Bloque de texto:
***
Más allá de la novela política: Formas de volver a casa, de Alejandro Zambra

Zambra,
Alejandro. Formas de volver a casa. Anagrama. 2011. 168 págs.
Por Alberto Rangel
Alejandro Zambra ha llegado a ese
extraño punto del éxito donde, así como tiene seguidores que lo adoran con
locura, otros lo odian a muerte. Tras la publicación de su tercera novela, sus
detractores insisten en su prosa demasiado sencilla, en que siempre escribe la
misma historia, demasiado autobiográfica y llena de escritura sólo-para-escritores,
y que la estructura es endeble. Lo extraño es que concuerdo con sus detractores
y no por ello dejé de disfrutarla. Creo que escribo esta reseña para entender cómo Zambra hace alquimia con lo
que de otra forma serían defectos en otro contexto, haciendo de Formas de
volver a casa una historia llena de ternura, de dolor y de búsqueda por
comprender el pasado.
Comienza
en la niñez del protagonista durante la dictadura de Pinochet. El niño vive en
una comunidad tranquila, alejada del conflicto político, donde los padres
disfrazan ante sus hijos la turbulencia nacional con medias verdades y
secretos. En el primer capítulo nadie le habla a este niño con sinceridad.
Maestros, vecinos, los padres, la niña que le gusta, todos hablan escondiendo
secretos y de una forma no siempre comprensible. Sus padres lo castigan por
mentir, luego ellos mismos le mienten. Luego el niño comienza a jugar a los espías
con la niña que le gusta, y así comienza la intriga política a menor escala con
niños como protagonistas. Pero la coquetería no es gratuita: Si recordamos a
Paul Valéry, o a Ricardo Piglia cuando lo cita en sus Tres propuestas, sabemos que
la lucha política es una lucha contra las fuerzas ficcionales del estado,
contra la manipulación del discurso y el lenguaje masificado. El niño quiere
descubrir lo oculto tras el discurso, desconfía de los padres así como los
pueblos desconfían de sus gobernantes. No entiende muy bien que sus padres son
víctimas de una opresión mayor, colectiva y maligna.
Justo
cuando nos acostumbramos a este primer capítulo la estructura del libro se
rompe, el niño crece, a veces parece hablarnos el personaje, otras el autor, a
veces se diferencian, otras son el mismo, y personajes supuestamente
ficcionales invaden la alterada realidad. Pero en todo este juego el hilo sigue
siendo el mismo: lo oculto tras el lenguaje y la incapacidad para la
comunicación. De hecho, la primera vez que alguien le dice algo con total
sinceridad al protagonista ocurre cuando él, ya adulto, se encierra con su
madre a fumar en el sótano. Discuten porque a ella le gusta la literatura cursi,
y le insiste en que está en todo su derecho a leerla. La escena es adorable y a
la vez agridulce. El sótano donde se esconden no es gratuito: ya Pinochet ha
caído, pero se esconden de su padre para fumar y hablar de verdad donde nadie
los vea. Las más sutiles formas de opresión no acaban.
***
Detalles de tarea: Transcribe sin cambios el tramo de la reseña que va desde "Por Alberto Rangel" hasta "comprender el pasado.".

Lista de ítems:
***
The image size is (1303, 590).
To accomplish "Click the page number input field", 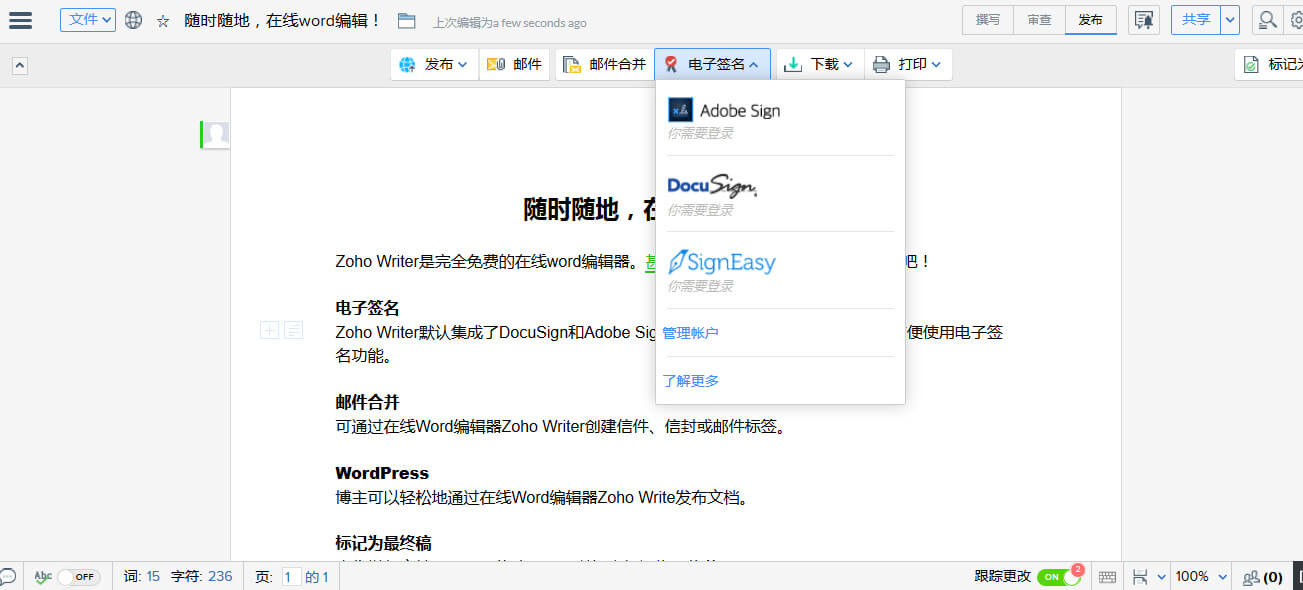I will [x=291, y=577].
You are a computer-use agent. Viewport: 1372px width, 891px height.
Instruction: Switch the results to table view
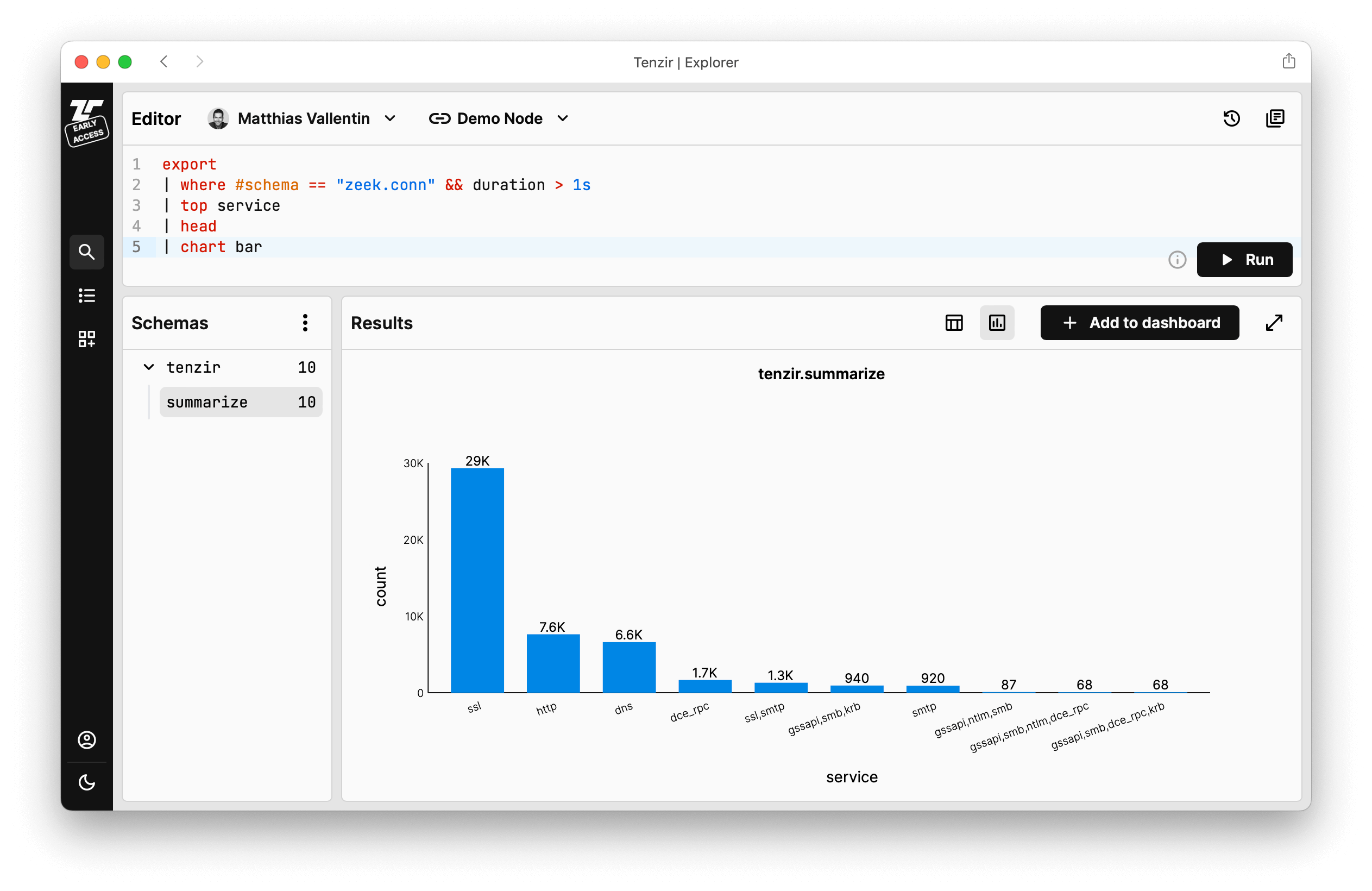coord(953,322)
***
Respuesta:
Por Alberto Rangel
Alejandro Zambra ha llegado a ese
extraño punto del éxito donde, así como tiene seguidores que lo adoran con
locura, otros lo odian a muerte. Tras la publicación de su tercera novela, sus
detractores insisten en su prosa demasiado sencilla, en que siempre escribe la
misma historia, demasiado autobiográfica y llena de escritura sólo-para-escritores,
y que la estructura es endeble. Lo extraño es que concuerdo con sus detractores
y no por ello dejé de disfrutarla. Creo que escribo esta reseña para entender cómo Zambra hace alquimia con lo
que de otra forma serían defectos en otro contexto, haciendo de Formas de
volver a casa una historia llena de ternura, de dolor y de búsqueda por
comprender el pasado.